**Instructions to follow**
Search the data for the string "settings" and copy each line where it turns up.

(Saved data entries)
####

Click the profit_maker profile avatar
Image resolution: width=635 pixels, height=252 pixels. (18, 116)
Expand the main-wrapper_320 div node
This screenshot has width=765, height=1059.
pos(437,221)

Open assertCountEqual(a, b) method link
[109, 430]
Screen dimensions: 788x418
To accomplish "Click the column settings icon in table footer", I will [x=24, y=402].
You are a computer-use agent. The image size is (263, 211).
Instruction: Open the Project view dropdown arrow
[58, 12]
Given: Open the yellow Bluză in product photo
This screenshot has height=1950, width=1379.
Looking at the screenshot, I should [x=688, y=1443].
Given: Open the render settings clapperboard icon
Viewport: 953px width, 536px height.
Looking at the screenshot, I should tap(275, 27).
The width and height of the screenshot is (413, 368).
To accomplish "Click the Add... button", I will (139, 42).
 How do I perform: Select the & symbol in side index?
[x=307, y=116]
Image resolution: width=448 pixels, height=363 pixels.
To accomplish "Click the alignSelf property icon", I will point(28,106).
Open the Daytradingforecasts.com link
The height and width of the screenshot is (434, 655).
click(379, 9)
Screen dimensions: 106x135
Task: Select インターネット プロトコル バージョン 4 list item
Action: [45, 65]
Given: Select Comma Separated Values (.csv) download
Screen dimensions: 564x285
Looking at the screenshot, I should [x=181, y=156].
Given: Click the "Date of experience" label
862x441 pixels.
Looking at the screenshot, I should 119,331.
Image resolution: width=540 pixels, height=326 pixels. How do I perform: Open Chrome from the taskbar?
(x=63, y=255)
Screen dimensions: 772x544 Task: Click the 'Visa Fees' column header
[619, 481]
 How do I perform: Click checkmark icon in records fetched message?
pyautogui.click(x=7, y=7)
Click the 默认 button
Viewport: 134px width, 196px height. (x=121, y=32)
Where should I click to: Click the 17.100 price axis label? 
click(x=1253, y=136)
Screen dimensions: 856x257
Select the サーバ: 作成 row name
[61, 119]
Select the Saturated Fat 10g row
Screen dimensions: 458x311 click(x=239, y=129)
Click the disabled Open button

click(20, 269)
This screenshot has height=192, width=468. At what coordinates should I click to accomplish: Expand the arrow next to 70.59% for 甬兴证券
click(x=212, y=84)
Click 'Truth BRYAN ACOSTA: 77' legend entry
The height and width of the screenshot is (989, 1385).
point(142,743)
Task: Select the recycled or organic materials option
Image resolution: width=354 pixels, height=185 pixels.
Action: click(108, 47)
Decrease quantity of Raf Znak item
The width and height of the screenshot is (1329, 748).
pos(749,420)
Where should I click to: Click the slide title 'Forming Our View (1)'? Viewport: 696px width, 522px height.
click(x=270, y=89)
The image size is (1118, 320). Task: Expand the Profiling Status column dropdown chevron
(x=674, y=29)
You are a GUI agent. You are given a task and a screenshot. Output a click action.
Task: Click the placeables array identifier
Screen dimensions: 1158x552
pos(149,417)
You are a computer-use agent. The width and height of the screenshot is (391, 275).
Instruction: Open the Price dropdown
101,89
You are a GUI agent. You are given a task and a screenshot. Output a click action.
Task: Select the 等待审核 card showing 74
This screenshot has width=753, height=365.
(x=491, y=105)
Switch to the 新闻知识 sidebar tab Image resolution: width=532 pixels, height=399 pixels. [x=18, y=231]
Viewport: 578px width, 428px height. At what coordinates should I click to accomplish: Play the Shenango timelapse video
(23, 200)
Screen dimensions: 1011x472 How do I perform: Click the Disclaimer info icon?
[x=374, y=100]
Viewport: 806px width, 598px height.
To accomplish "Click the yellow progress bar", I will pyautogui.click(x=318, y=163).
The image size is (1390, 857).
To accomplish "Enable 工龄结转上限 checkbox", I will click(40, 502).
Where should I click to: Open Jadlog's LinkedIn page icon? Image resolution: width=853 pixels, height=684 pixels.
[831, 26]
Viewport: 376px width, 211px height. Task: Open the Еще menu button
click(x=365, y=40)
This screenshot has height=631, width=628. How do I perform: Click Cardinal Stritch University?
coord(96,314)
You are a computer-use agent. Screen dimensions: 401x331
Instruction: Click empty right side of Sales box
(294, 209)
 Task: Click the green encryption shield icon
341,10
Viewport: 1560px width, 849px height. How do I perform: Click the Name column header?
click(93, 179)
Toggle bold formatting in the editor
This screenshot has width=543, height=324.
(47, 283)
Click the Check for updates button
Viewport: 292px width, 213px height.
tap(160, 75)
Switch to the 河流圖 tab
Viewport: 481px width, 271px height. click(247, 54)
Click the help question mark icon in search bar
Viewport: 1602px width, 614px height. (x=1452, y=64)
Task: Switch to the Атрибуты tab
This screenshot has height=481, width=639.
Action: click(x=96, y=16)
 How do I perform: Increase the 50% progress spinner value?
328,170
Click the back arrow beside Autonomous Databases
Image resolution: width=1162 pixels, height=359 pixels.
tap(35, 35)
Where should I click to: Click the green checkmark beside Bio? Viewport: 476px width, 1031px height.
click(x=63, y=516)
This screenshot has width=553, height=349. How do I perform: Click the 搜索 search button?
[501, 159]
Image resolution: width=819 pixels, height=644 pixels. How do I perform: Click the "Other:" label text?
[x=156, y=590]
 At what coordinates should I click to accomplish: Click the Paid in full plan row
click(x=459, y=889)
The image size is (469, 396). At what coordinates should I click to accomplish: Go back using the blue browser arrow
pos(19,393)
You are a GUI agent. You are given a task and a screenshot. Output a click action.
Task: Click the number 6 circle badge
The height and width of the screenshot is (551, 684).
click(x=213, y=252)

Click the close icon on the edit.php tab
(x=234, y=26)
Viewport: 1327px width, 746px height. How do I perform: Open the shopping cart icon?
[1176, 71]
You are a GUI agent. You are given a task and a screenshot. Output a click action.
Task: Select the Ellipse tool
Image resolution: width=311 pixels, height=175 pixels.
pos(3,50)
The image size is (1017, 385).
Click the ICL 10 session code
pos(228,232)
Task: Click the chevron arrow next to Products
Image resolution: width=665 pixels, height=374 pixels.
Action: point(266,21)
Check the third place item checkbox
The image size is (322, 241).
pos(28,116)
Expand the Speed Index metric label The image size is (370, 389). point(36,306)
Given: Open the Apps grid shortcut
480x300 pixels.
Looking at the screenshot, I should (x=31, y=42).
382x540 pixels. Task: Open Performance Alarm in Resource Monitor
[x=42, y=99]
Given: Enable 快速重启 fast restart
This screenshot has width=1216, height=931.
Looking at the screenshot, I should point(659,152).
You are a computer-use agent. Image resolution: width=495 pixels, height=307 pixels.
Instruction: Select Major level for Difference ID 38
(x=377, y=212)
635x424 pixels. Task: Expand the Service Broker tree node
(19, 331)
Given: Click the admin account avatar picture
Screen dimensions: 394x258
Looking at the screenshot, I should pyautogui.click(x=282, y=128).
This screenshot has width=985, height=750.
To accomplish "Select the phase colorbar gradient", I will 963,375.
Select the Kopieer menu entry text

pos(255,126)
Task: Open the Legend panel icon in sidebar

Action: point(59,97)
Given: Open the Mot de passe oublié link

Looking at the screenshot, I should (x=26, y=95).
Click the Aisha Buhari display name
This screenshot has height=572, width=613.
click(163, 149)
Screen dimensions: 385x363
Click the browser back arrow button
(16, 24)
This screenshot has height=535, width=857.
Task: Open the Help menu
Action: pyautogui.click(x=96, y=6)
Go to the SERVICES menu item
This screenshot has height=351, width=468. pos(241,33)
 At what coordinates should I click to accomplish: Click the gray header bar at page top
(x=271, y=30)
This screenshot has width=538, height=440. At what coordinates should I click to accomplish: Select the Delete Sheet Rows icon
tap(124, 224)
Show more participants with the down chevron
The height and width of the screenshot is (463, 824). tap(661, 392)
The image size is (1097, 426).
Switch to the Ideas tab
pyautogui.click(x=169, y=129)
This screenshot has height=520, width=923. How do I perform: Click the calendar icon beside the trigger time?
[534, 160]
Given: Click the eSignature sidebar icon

####

**Solution below**
To accomplish "Click the column settings icon in table footer", I will [x=24, y=402].
Given: Open the render settings clapperboard icon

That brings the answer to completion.